Problem set:
**1)** From the interview about show photography, list every camera model that is identified by a model number.
**2)** Quote the interview about show photography word for word, starting with "robby-trash copy" and going on through "used to it.".

Selected passage:
* * * * *
Robby and Tre in the 90's

DB23 ad

 DR: When did you realize you wanted to start taking pictures at shows?

It actually comes down to one exact moment. I opened a copy of Glen E. Friedmans “Fuck You Heroes” in 1995 By the end of looking at it I wanted to get a camera. This was when I was living at 314 with Tre. He actually sold me his fathers old manual camera from the 70’s or early 80’s. It had a long zoom on it, but I didn’t know the difference. I used that for a little while and learned on. I eventually sold it back to him and got a Minolta that was pretty current from Janice Price. That camera was where I started to figure it all out. I am glad I started on fully manual, it taught me a lot I would have never learned. I ended up having to sell that camera the first month I moved to NYC in 1998. I really wish I didn’t do that. I missed out on my whole year in NY and lots of great shows. Fast forward to the summer of 2000. One of my oldest friends Sean Mccabe passed away. It was a hard time for everyone that knew him. He was a pretty amazing person on too many levels. Ryan from Ink & Dagger asked me if I had any photos they could use for the funeral. He came over to my moms house in NY and we dug out my old photo boxes and started going through them. I had a camera with me for all the tours I did with I&D, so that portion of Seans life was pretty well documented. Lots of cool shots from in the van and playing shows, practice… all sorts of stuff. One photo set in particular was and still is the best set of photos I ever took. Ink & Dagger at Gillman St. It was on the NineIronspitfire / Botch Tour. It was a new perfect set of photos. After seeing those shots for the first time in a couple years I decided that these shouldn’t sit in a box, so I set up a website to let people see them. Based on the overwhelming feedback I decided to get another camera and start shooting again. I went with a Nikon this time. I traded from records for it. It was a lower end camera but a decent start. A little while after that I upgraded to my most favorite camera I ever owned, a Nikon N90s. That camera was built like a tank. I used that till the digital age started or at least started for me in 2006. I used the money I made from rebooking the HC bands from the cancelled Hellfest to buy my first Digital SLR.

robby-trash copy 

DR: Also what sort of kit are you using? It’s something I’d like to get interested in and I just bought a Nikon D3100 but I’m just getting used to it.

I think I have a Nikon D300. Before that I used a D70s. I have like 3 Nikon flashes up to the current version. Like 3 or so lenses. My stuff gets pretty beat up so I don’t spend a lot of Glass. I have had lenses snapped right off my camera via mosher. Recently at a left For Dead show I had my new $500 flash’s screen smashed. It happens, and always reminds me to keep it cheap.
* * * * *
Extracted records:
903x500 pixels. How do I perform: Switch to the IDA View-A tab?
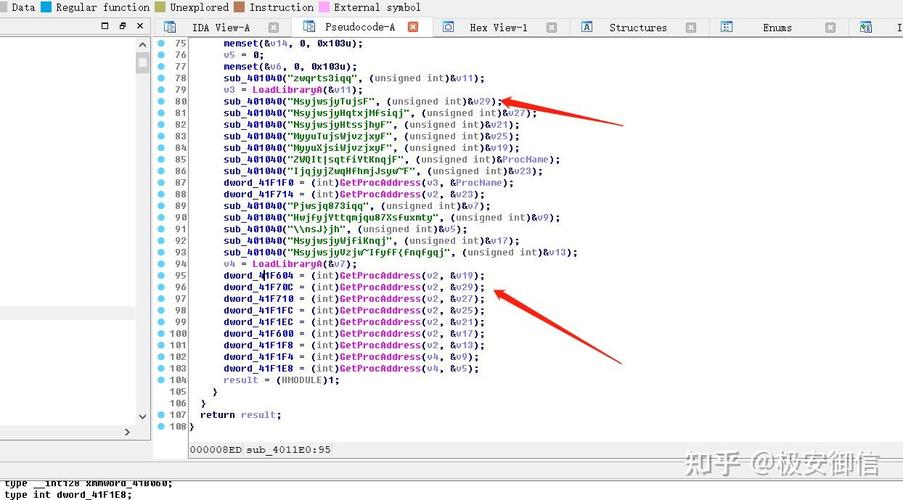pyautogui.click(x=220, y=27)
* * * * *
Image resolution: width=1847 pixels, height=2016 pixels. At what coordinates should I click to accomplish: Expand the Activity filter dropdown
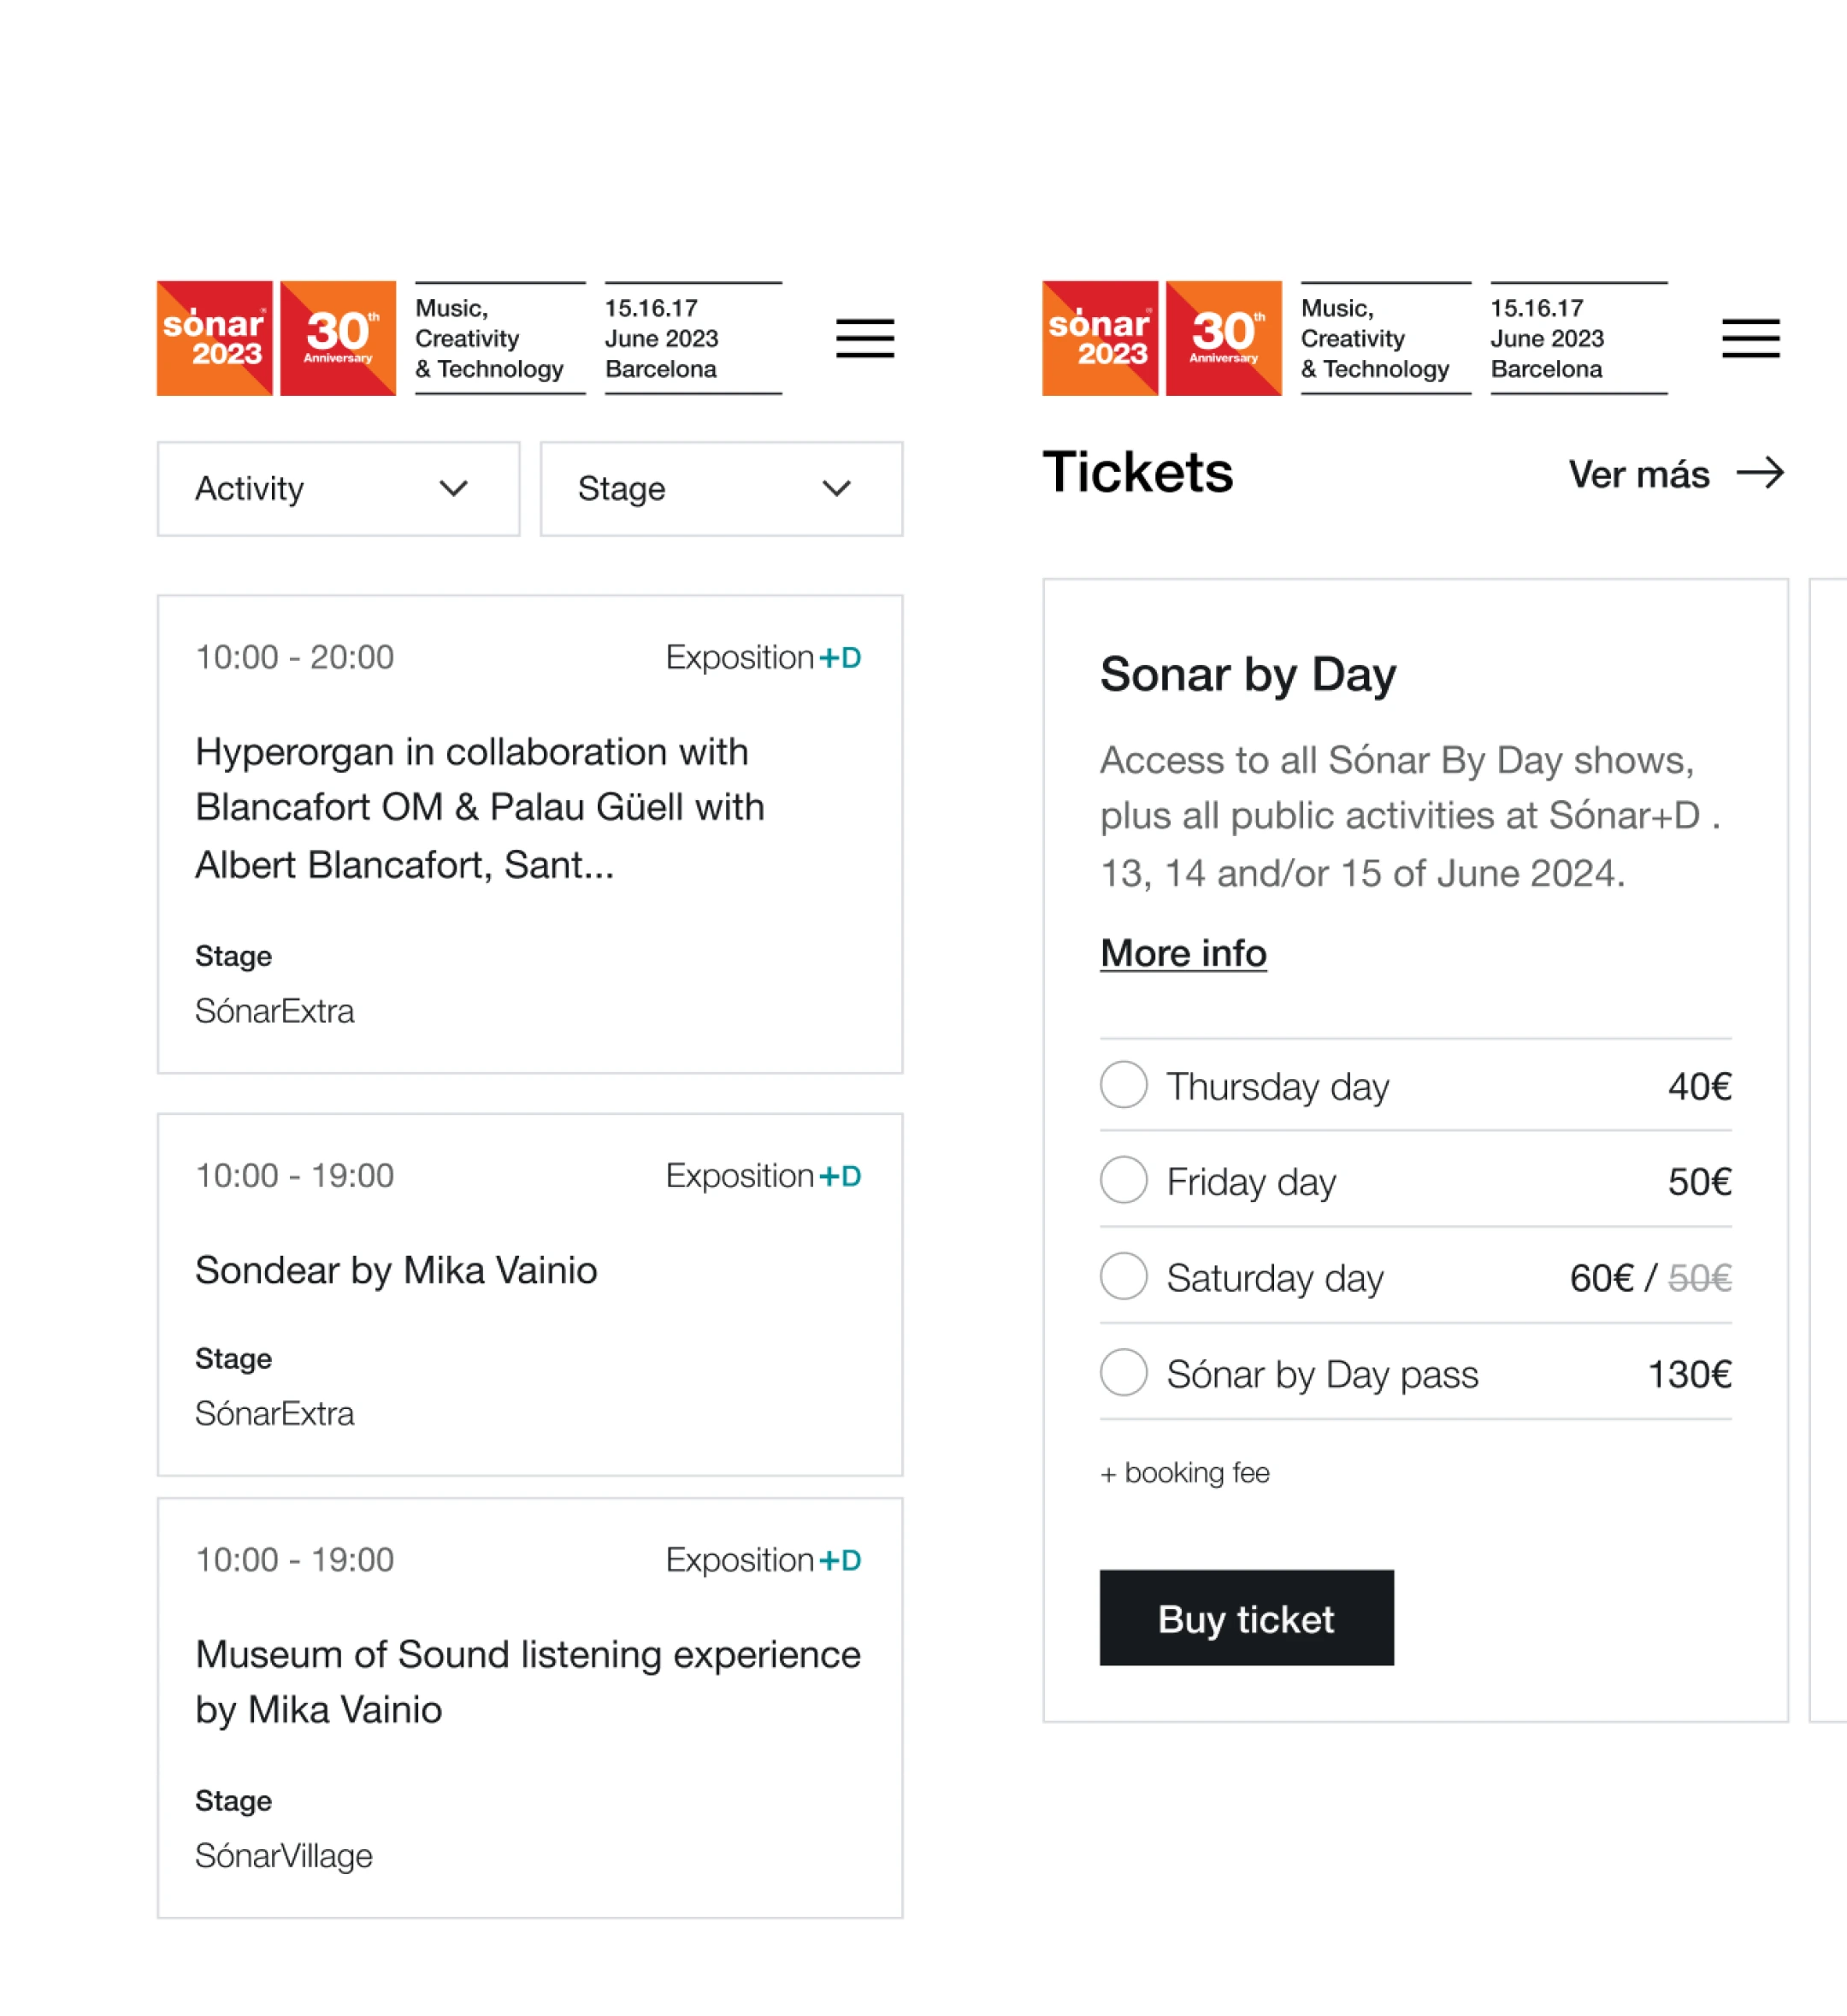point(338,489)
* * * * *
Answers to the exercise:
**1)** Nikon N90s, Nikon D3100, Nikon D300, D70s

**2)**
robby-trash copy 

DR: Also what sort of kit are you using? It’s something I’d like to get interested in and I just bought a Nikon D3100 but I’m just getting used to it.